Page excerpt>
Introduction¶

The clock speed and processing power of a single computing core are not increasing anymore in the rate they used do in the past. Instead, increasing computing power is obtained by having more computing units running in parallel. This change in the computing environment requires algorithms to be modified to work in such a setting if one wants to use all the resources provided.

The classic figure below (source: H. Sutter, DDJ) shows how the clock speeds of CPUs stopped growing exponentially while the numbers of transistors in them kept increasing.

A more recent figure below (source: Max Rosser, OurWorldInData.org) shows that Moore’s law, telling that the number of transistor in a chip increases exponentially, has been holding at least until 2018:

_images/Transistor-Count-over-time-to-2018.png

As mentioned above, the increasing number of transistors has been used to having more computing units in a chip. This means that the programmers must change their algorithms and software so that they can use the parallel resources provided; see, for instance, this video by Intel explaining why “software free lunch” is over, meaning that the software developers cannot simply wait for faster chips but have to consider how to parallelize their code.

Short exercise 1>
Replace "computing core" with "processor core" in the parallel computing introduction, and write out everything from "The clock speed and" down to "the resources provided.".

Exercise material>
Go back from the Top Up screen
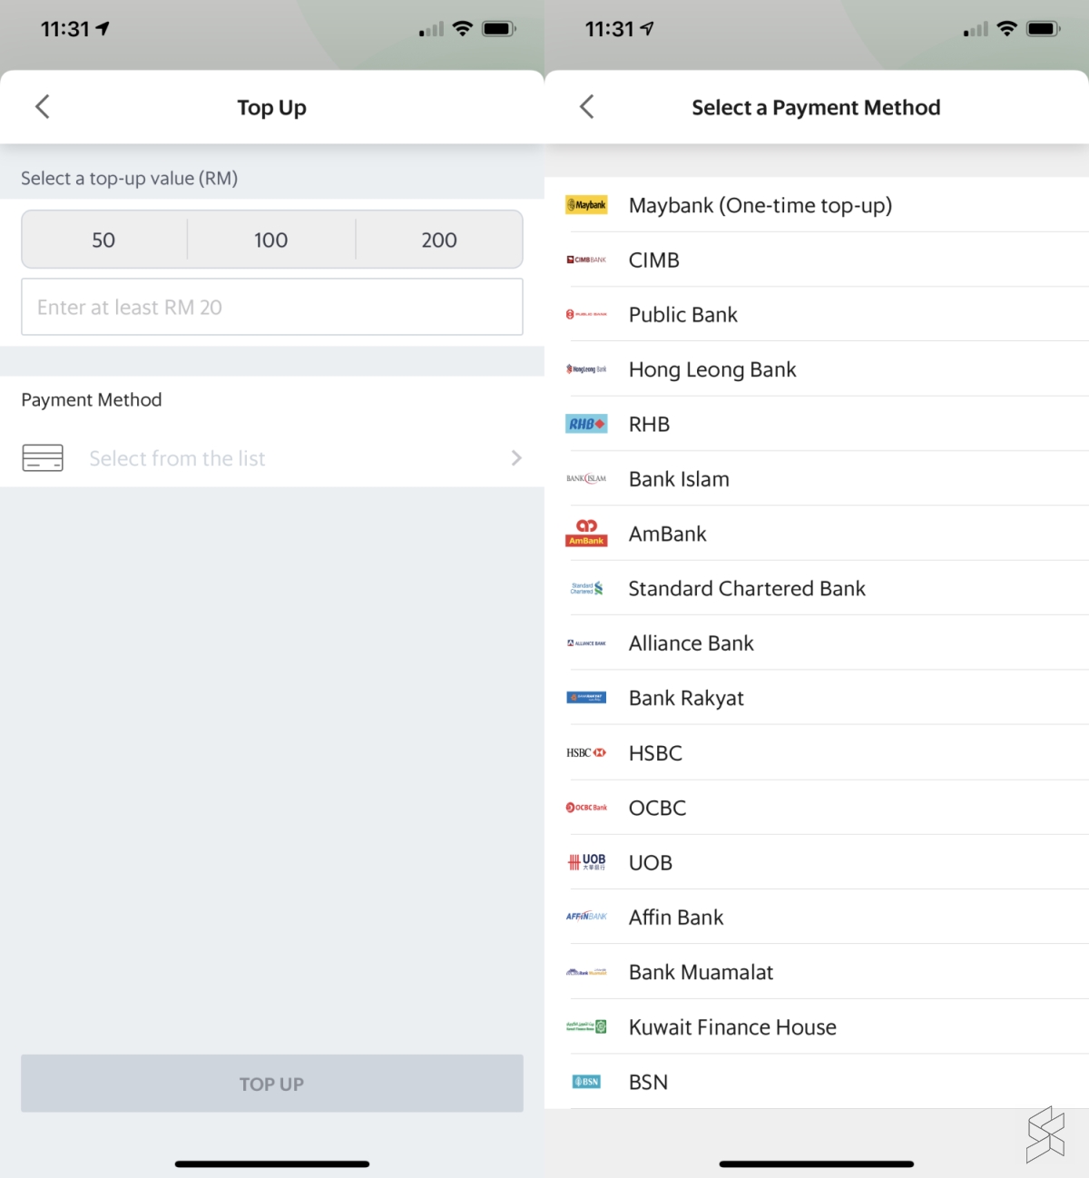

* * *

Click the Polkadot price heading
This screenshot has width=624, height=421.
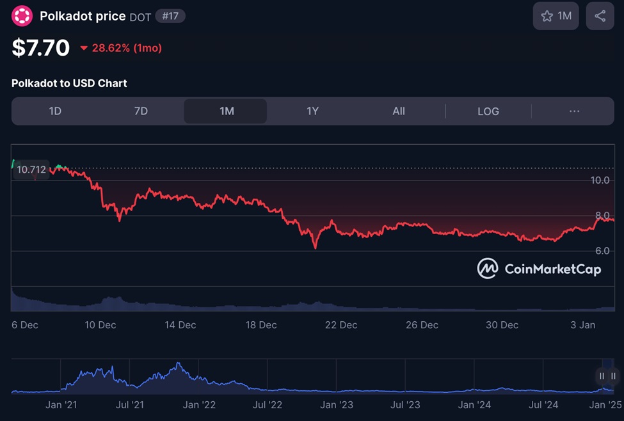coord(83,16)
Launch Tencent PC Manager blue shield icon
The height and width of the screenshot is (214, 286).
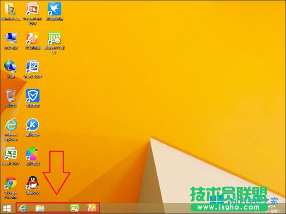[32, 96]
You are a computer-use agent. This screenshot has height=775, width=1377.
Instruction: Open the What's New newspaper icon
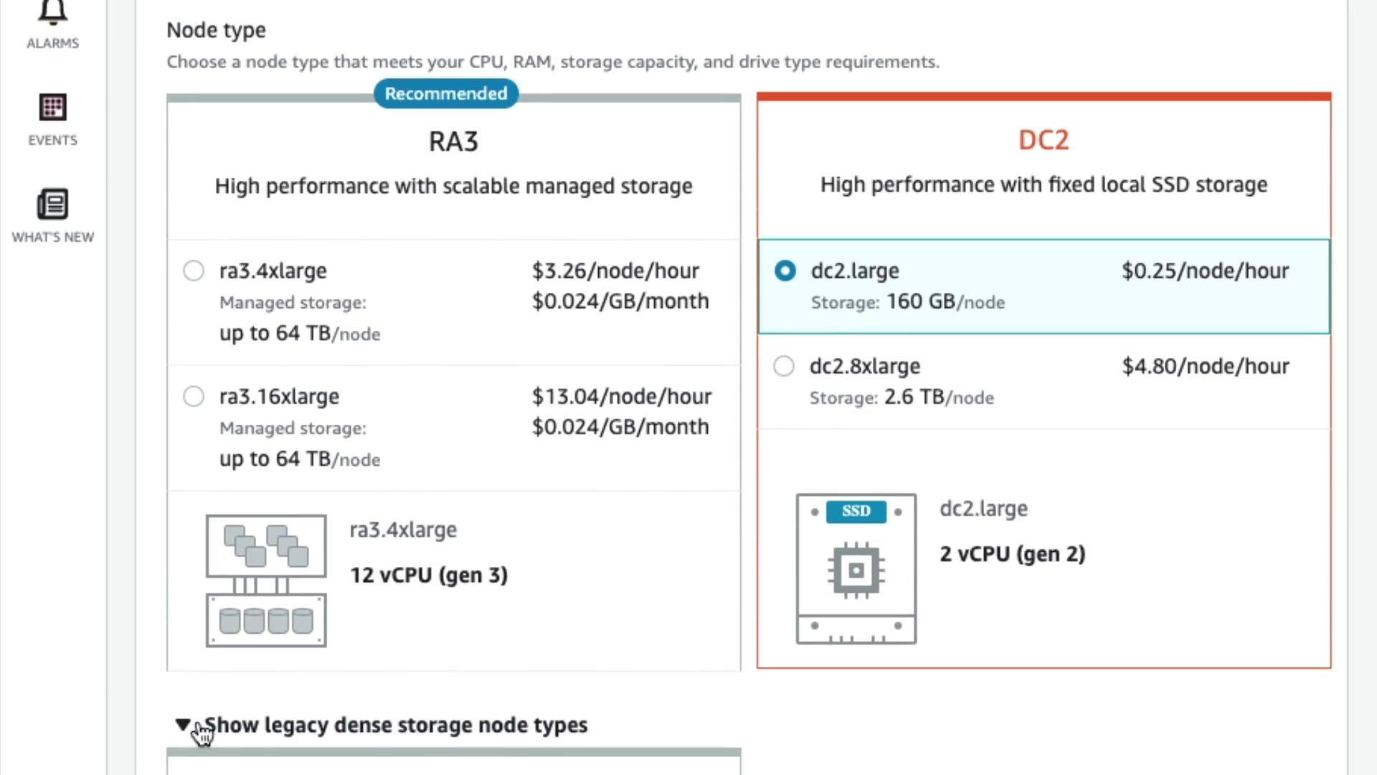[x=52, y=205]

Short exercise 2>
Output the rows from the line containing "Launch Tencent PC Manager blue shield icon" down to the line containing "[x=52, y=205]", including both of those lines, and leave out the pictures.

Task response 1>
The clock speed and processing power of a single processor core are not increasing anymore in the rate they used do in the past. Instead, increasing computing power is obtained by having more computing units running in parallel. This change in the computing environment requires algorithms to be modified to work in such a setting if one wants to use all the resources provided.

Task response 2>
Launch Tencent PC Manager blue shield icon
The height and width of the screenshot is (214, 286).
[32, 96]
You are a computer-use agent. This screenshot has height=775, width=1377.
Instruction: Open the What's New newspaper icon
[x=52, y=205]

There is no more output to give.